Our water, our garden
James in Whitehorse

Today we live with a lush garden,
one I’m glad to be in and happy to show off. It has light in the vegetable beds, shade over the swing chair under the wattle tree, fruitful citrus trees, new gum trees growing to block out the view to the neighbours, ponds for frogs, and lots of indigenous bushes providing food and protection for small birds.
But it didn’t start that way!
The back yard was always a wreck, but renovating the 1970s home required a clean sweep.
The old ceramic sewage and storm water pipelines were blocked, and the pipes run the length of the house to the main pipes under the old laneway at the rear of the house. Viewing portals were not a thing in the 70’s, the pipes could not be clear, and digging the whole thing up from front to rear was the only option.
But the machines scraping the thin topsoil away to the yellow clay was yet an advantage – we’d be starting the garden from something of a blank canvas.
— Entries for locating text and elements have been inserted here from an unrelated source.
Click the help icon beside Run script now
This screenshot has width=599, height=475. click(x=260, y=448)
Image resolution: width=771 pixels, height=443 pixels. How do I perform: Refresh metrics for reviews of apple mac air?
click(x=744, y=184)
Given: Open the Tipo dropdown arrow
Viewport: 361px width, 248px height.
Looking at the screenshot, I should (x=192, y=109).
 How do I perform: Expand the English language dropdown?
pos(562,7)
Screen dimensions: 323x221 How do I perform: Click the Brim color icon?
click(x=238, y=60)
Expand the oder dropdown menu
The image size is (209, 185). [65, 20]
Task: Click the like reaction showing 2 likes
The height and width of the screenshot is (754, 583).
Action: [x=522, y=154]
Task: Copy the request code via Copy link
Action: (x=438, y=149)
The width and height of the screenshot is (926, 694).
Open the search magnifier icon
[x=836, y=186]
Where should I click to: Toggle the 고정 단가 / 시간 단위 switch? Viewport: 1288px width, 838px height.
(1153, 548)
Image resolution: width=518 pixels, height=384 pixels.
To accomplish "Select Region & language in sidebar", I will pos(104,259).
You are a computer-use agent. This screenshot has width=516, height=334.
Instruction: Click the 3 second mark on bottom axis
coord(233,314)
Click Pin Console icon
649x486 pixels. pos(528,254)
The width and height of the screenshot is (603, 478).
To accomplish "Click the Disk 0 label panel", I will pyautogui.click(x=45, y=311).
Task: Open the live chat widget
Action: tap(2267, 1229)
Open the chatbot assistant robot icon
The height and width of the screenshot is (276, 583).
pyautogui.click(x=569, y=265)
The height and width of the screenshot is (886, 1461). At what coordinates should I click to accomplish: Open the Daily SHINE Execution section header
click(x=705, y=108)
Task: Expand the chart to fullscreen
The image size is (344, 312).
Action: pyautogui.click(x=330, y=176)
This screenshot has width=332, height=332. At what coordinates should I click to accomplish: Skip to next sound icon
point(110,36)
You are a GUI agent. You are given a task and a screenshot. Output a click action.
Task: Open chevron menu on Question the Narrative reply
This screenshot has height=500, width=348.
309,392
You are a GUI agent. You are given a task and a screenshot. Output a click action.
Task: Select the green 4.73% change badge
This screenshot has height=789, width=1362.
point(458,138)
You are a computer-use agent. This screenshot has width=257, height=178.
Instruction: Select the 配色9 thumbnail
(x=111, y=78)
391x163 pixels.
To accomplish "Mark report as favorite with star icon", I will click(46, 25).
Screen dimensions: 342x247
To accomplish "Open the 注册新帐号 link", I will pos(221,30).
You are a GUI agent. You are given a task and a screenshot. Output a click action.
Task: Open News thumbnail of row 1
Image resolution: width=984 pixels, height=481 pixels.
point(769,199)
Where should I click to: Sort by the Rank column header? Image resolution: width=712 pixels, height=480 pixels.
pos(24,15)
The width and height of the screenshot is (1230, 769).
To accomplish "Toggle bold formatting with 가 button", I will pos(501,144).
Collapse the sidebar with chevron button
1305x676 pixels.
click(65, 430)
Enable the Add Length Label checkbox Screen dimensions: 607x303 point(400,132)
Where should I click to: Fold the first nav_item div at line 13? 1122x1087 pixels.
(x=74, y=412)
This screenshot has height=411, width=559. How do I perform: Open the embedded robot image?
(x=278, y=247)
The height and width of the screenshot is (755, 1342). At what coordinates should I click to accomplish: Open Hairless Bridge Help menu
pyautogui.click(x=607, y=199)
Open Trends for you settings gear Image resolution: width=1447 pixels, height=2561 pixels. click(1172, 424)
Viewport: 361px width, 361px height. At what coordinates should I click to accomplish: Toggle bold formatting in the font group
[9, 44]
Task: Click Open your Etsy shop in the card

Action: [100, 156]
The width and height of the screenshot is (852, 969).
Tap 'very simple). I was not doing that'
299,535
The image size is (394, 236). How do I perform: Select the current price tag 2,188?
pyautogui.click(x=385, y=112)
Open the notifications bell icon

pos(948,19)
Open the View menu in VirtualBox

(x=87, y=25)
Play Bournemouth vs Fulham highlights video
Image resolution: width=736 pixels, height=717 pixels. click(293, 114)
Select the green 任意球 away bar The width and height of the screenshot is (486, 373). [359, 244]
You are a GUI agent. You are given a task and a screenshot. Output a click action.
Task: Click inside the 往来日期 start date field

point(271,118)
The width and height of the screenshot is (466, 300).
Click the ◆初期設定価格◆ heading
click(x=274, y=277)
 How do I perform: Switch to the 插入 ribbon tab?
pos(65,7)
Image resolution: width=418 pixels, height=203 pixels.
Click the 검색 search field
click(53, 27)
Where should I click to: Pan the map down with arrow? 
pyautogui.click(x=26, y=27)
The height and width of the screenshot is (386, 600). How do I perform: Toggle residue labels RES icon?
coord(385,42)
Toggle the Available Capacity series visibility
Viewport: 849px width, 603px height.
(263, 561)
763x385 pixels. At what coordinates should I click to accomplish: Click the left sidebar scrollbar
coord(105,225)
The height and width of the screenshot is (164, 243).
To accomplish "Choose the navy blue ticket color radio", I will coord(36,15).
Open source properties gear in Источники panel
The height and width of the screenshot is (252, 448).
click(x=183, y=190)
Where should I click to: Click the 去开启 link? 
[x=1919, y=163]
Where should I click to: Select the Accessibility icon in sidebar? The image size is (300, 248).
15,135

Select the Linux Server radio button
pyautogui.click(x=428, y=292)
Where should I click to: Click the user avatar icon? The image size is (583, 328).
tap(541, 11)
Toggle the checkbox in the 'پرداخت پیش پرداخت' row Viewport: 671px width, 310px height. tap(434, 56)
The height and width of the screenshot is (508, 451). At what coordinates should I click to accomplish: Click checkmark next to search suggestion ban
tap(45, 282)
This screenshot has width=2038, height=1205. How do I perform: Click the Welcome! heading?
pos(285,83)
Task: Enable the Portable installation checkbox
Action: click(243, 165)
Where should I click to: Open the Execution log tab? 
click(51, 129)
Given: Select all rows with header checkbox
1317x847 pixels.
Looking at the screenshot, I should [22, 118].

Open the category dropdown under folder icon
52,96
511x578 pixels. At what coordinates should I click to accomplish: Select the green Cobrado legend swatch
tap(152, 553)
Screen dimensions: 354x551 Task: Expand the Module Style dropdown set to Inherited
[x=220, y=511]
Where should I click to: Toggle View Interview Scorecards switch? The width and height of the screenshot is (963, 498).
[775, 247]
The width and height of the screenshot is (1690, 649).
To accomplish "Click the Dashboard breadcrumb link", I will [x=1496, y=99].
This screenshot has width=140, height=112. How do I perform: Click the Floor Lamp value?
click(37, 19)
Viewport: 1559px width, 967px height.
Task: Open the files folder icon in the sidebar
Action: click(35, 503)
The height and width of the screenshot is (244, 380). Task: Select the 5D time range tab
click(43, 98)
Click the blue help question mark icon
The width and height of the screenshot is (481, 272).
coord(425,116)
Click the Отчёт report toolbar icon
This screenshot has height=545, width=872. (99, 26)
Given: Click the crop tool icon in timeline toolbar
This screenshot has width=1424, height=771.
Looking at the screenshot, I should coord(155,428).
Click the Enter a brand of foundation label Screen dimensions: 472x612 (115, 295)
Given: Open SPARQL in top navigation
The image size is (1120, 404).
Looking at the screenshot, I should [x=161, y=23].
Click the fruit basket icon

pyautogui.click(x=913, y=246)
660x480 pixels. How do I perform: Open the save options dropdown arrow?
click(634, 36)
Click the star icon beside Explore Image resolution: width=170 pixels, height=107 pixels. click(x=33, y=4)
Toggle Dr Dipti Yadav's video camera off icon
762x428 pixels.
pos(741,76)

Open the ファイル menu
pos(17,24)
We could plan and create the flow of storm water
The property is on the side of a hill, and the house renovation included updating the roof and guttering,
So thinking about flow, we could design the roof drainage and rear yard landscaping to slow down water flow and hold water on the land, letting water soak into the soil.
- Roof water flows into rainwater tank located uphill.
- The tank overflow drains into an adjacent bowl swale, letting water soak into the soil on the high side of the garden
- The swale overflow drains into a dry creek bed beginning adjacent to the house and flowing away to the rear of the yard, directing water away from the house.
- The dry creek bed ending at the bottom of the garden with an overflow at last connected to the storm water main.

Oh, how our garden grows
The landscaper shaped the land (clay), and provided a top coat of mulch, we planted the garden. The blank slate combined with Gardens for Wildlife – a focus on indigenous species as well as productive plants (lemon, lime, apple, olive, vegetable beds) to encourage native birds and animals. The swale and dry creek bed were planted with reeds and other “wet feet” species
In the first year, we estimate water flowed off the property about four times.
With moist soils plants grew quickly, with established trees growing in a couple of years.